PROBLEM 1: According to the text on online hunting bans, which state was the first to adopt a ban, and in what month?
PROBLEM 2: Carry on the article about state bans on online hunting from the point where it stops.

Since March, lawmakers have rushed to outlaw online hunting, a pseudo-sport that sprung up mere months ago on a single Texas website, live-shot.com, which attracted only one customer.
 
This political recoil has both observers and the site's owner wondering: "Why?"
 
John Lockwood, who founded live-shot.com, said he still can't understand the reason state lawmakers banned online hunting. He said his site was intended for disabled hunters who can't stalk wildlife any other way but through his system, which rigs a rifle and camera to an Internet connection at his Texas ranch.
 
Even then, Lockwood said he had only one paying customer who went on six hunts, starting in April. He said on the day before the Texas ban was signed in June, his sole customer, who is disabled, bagged a ram -- his first and only kill.
 
"It's really funny," Lockwood said of Texas lawmakers, who outlawed online hunting in reaction to his website. "They were able to pass this law in a relatively short amount of time, but they weren’t able to get school finance done."
 
Lockwood has since replaced online hunting with target shooting, using quarry that includes Osama bin Laden photographs. But that hasn't stopped states from banning Internet hunting of animals. 
 
After Virginia first adopted the measure in March, there has been a steady stream of states prohibiting online hunting: Maine, Minnesota, North Carolina, Tennessee, Texas, Vermont, West Virginia, Wisconsin and most recently New York and Michigan, whose governors signed bills this month.

DATASET CONTENT:
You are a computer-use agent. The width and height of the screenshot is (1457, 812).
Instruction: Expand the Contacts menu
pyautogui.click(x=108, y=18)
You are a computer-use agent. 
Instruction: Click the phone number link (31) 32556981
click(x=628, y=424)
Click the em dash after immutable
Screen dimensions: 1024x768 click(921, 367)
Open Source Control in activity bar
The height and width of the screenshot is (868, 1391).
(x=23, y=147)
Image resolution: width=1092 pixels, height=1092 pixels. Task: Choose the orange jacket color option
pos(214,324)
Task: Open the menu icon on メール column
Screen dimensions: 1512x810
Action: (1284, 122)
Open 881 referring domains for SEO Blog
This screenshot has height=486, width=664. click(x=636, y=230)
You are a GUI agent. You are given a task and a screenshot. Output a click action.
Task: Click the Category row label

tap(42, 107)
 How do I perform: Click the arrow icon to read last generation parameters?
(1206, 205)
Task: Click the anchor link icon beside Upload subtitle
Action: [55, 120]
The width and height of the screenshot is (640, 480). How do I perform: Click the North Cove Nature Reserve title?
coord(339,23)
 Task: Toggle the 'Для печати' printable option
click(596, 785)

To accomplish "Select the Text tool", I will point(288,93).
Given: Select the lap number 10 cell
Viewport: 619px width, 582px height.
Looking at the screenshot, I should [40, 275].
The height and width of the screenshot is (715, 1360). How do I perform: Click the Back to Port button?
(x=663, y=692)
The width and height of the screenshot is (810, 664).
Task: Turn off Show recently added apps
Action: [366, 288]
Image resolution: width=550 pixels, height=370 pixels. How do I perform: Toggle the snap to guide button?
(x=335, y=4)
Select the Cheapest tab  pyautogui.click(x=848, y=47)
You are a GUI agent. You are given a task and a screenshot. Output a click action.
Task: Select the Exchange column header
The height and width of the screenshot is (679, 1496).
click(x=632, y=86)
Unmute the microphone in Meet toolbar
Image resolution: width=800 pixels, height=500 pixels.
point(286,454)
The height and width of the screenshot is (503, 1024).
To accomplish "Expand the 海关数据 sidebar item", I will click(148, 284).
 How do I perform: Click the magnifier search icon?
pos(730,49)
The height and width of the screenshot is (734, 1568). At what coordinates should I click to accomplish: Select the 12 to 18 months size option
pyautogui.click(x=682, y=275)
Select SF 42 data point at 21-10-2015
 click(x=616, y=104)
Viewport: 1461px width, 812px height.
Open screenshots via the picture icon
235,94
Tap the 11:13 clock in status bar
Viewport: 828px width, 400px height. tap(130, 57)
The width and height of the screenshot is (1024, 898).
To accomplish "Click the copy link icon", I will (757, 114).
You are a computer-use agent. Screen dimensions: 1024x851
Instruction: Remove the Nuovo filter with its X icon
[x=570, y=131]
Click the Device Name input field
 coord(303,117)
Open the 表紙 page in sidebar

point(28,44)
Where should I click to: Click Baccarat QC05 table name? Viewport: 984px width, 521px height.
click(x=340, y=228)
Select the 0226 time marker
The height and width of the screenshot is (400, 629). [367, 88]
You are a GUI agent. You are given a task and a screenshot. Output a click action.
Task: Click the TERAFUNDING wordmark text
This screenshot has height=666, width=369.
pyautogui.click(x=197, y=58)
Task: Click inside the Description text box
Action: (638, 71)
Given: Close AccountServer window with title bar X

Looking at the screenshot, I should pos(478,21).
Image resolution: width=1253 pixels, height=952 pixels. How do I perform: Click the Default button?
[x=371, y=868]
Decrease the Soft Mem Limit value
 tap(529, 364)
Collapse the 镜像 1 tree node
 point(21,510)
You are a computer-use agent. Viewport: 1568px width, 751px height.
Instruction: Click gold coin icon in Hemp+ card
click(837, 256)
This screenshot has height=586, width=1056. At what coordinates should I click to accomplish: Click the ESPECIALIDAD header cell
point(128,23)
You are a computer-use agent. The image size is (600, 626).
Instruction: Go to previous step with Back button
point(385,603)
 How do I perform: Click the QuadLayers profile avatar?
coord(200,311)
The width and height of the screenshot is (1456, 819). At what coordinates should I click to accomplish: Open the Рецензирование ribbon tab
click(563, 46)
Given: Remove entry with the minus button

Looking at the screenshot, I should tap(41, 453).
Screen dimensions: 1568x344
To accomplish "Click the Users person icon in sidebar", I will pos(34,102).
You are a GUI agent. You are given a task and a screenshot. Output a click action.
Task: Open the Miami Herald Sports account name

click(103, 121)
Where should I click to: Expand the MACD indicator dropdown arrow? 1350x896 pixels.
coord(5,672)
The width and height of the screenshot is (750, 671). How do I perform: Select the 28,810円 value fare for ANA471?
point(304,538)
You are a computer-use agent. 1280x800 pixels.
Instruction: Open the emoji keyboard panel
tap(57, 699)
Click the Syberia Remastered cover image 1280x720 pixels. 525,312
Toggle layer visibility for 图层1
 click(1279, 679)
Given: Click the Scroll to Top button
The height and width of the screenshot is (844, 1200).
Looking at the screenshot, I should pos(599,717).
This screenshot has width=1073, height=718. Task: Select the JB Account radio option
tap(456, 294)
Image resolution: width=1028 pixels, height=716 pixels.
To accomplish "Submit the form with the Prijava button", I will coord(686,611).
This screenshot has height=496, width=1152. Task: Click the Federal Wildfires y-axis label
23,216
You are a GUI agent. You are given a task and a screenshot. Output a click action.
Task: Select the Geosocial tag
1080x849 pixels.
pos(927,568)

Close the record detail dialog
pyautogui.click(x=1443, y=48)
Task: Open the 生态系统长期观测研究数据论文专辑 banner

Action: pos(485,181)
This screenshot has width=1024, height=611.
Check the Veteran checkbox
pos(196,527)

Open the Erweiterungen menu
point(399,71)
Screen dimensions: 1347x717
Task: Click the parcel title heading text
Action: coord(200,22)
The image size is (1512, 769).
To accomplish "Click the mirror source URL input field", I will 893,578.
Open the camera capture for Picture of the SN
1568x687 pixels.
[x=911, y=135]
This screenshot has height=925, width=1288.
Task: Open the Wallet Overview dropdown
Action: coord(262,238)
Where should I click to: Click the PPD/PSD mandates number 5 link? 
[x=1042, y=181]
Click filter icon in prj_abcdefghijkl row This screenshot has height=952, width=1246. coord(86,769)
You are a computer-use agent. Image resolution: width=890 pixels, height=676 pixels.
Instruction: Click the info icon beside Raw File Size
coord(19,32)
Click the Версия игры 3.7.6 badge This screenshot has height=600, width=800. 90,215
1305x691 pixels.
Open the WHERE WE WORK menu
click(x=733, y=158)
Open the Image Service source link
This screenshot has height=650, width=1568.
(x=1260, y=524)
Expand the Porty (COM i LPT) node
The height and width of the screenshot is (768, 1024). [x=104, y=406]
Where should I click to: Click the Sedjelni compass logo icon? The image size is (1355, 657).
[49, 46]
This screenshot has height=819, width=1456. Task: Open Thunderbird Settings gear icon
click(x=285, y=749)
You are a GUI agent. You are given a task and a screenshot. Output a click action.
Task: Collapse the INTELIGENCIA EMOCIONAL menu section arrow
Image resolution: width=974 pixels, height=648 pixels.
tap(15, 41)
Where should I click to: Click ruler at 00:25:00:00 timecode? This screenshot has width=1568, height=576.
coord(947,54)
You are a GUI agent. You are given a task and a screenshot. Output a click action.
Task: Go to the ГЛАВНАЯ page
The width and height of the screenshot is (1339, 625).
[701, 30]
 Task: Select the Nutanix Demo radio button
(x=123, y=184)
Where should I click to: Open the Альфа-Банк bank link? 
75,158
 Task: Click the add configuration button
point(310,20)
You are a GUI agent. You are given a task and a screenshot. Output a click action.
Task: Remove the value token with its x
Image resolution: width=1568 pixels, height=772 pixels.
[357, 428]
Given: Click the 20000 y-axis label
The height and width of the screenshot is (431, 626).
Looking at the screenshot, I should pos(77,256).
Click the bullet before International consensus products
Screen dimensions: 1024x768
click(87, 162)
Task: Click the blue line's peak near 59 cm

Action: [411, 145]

FINAL ANSWER 1: Virginia, in March.

FINAL ANSWER 2:
 
California soon may stop online hunting legislatively, even after game officials banned both hunting and fishing over the Internet. The bill is before California Gov. Arnold Schwarzenegger (R).
 
Eric Goldman, who teaches cyber-law at Marquette University's law school, said online hunting was outlawed so quickly because it somehow infuriated, well, everyone. Among the groups in opposition were animal lovers such as the Humane Society and animal shooters such as the National Assembly of Sportsmen’s Caucuses.
 
Plus, Goldman said many of these bills were propelled by legislators who had a personal stake in stopping online hunting and who could draw attention to the issue -- such as one Tennessee lawmaker who threatened to dispatch a goat online to highlight the ills of computer-assisted hunting.
 
"You have a legislator who is morally outraged. You have the weird combination of hunting and anti-hunting groups. And no one is saying this (legislation) is silly, this is stupid," Goldman said. "Why wouldn't it pass?"
 
In Wisconsin, the outraged legislator was Scott Gunderson, a longtime hunter.
 
"I had seen it on one of the major news stations," said Gunderson, a Republican. "When I first saw it, I was like I just don’t believe it was the right thing to do. People shouldn’t use their credit card to buy a hunt and shoot an animal over the computer."
 
"To me, hunting is being out in nature and becoming one with the nature," he said. 
 
And so far, every legislature's vote has been a landslide.
 
In Virginia, the roll call was unanimous. Same goes for Texas, where lawmakers decided to outlaw Internet hunting -- with a loophole. The law forbids the Internet hunting of game "if the animal being hunted is located in this state."
 
In North Carolina, one lone soul cast a dissenting vote against the measure, which passed the House 119-0 and the Senate 47-1.
 
The holdout? Sen. Andrew C. Brock, a Republican from Mocksville, a small town in the center of the Tar Heel State. A hunter himself, he said his nay vote was influenced by watching a television show about a disabled man who still hunted outdoors.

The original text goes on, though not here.